-------- EXERCISE MATERIAL --------

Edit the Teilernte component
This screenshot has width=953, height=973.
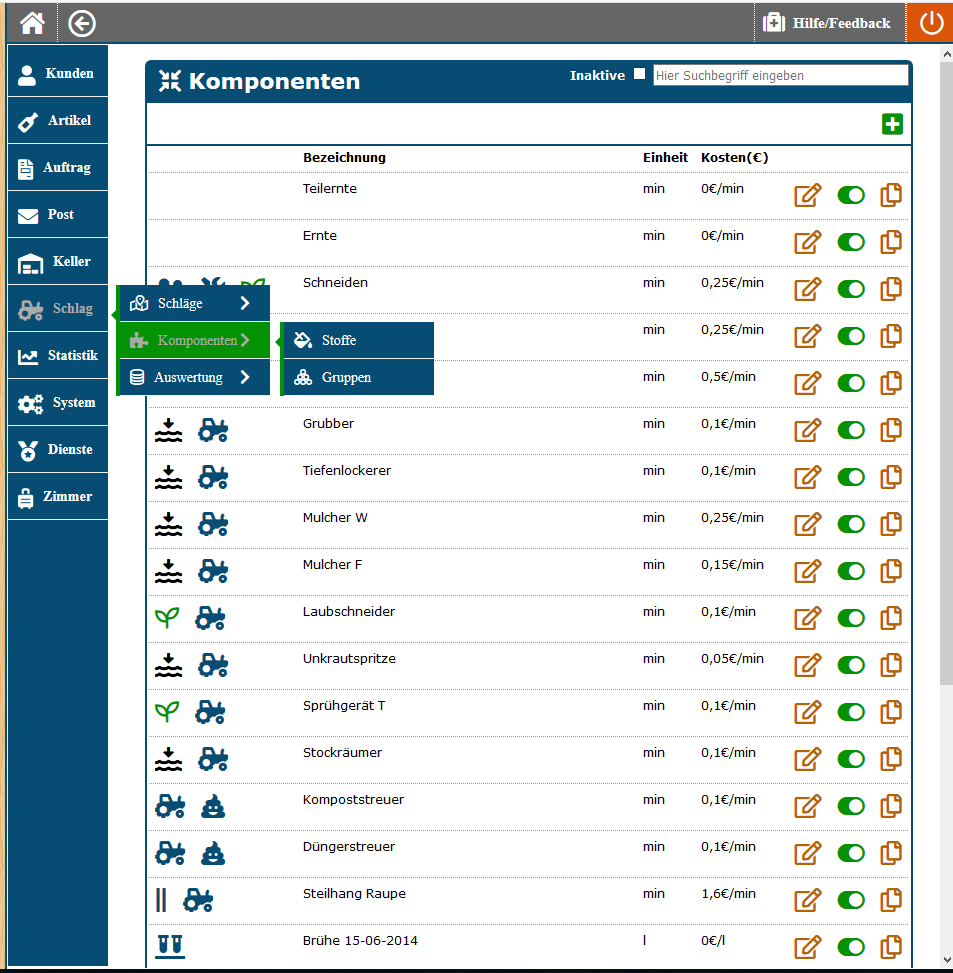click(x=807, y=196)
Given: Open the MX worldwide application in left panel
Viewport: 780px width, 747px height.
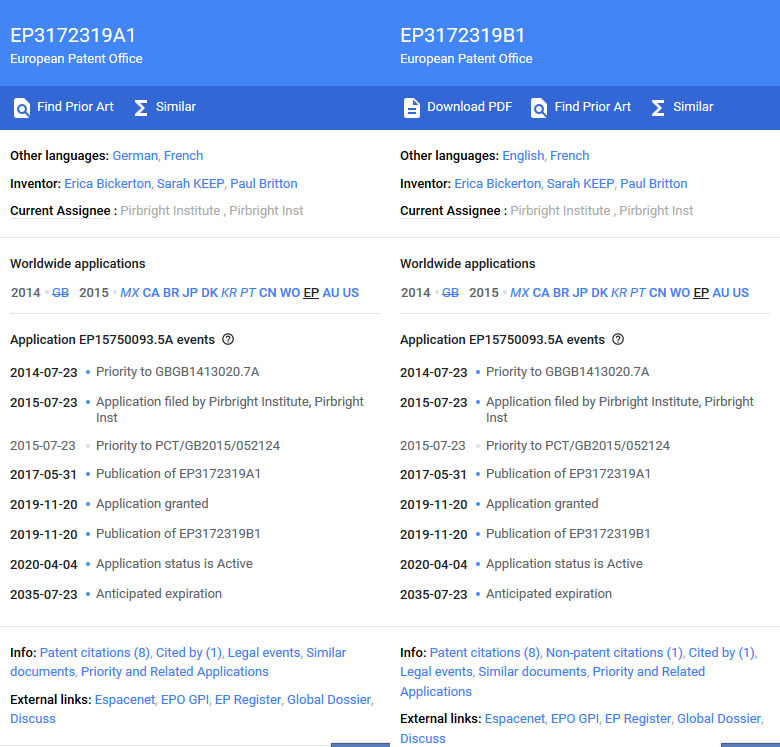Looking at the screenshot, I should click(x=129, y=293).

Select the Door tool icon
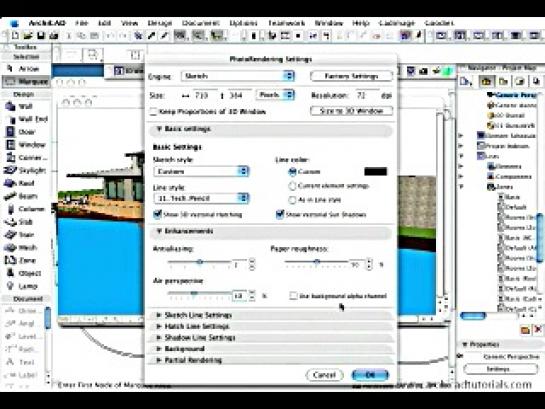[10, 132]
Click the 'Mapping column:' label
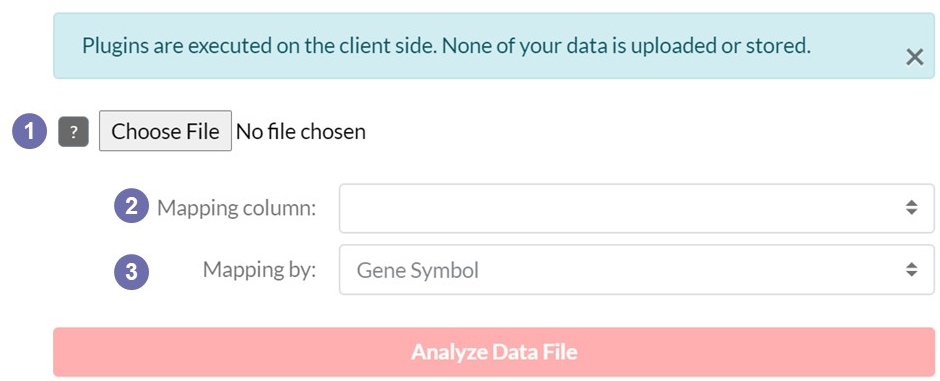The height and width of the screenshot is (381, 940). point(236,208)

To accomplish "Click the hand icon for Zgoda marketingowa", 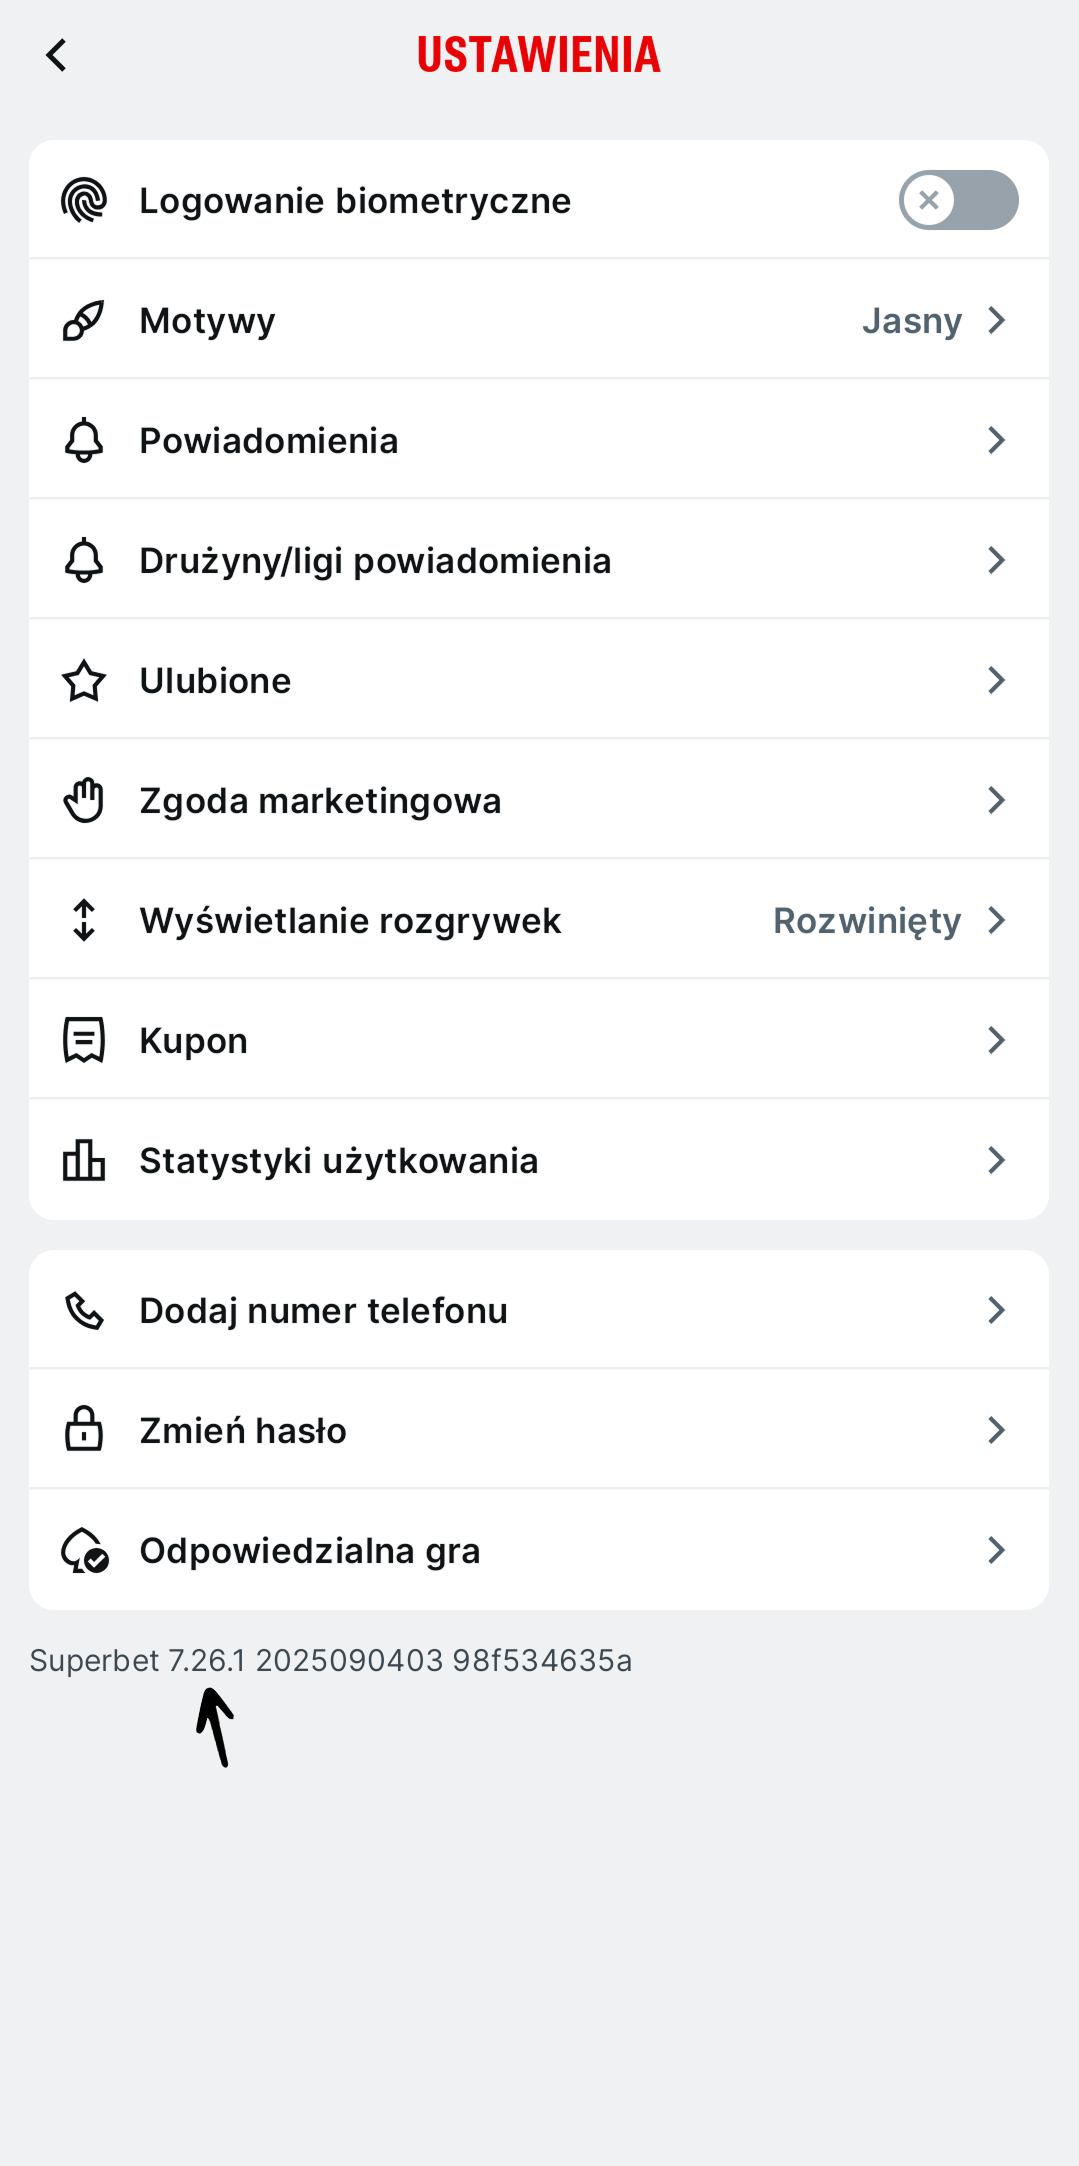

--------

PROBLEM TO SOLVE:
Every entry above, pictures excluded, needs to be duplicated exactly.

THE ANSWER:
Edit the Teilernte component
This screenshot has width=953, height=973.
click(x=807, y=196)
Given: Open the MX worldwide application in left panel
Viewport: 780px width, 747px height.
Looking at the screenshot, I should click(x=129, y=293).

Select the Door tool icon
[10, 132]
Click the 'Mapping column:' label
The height and width of the screenshot is (381, 940). point(236,208)

To accomplish "Click the hand icon for Zgoda marketingowa", 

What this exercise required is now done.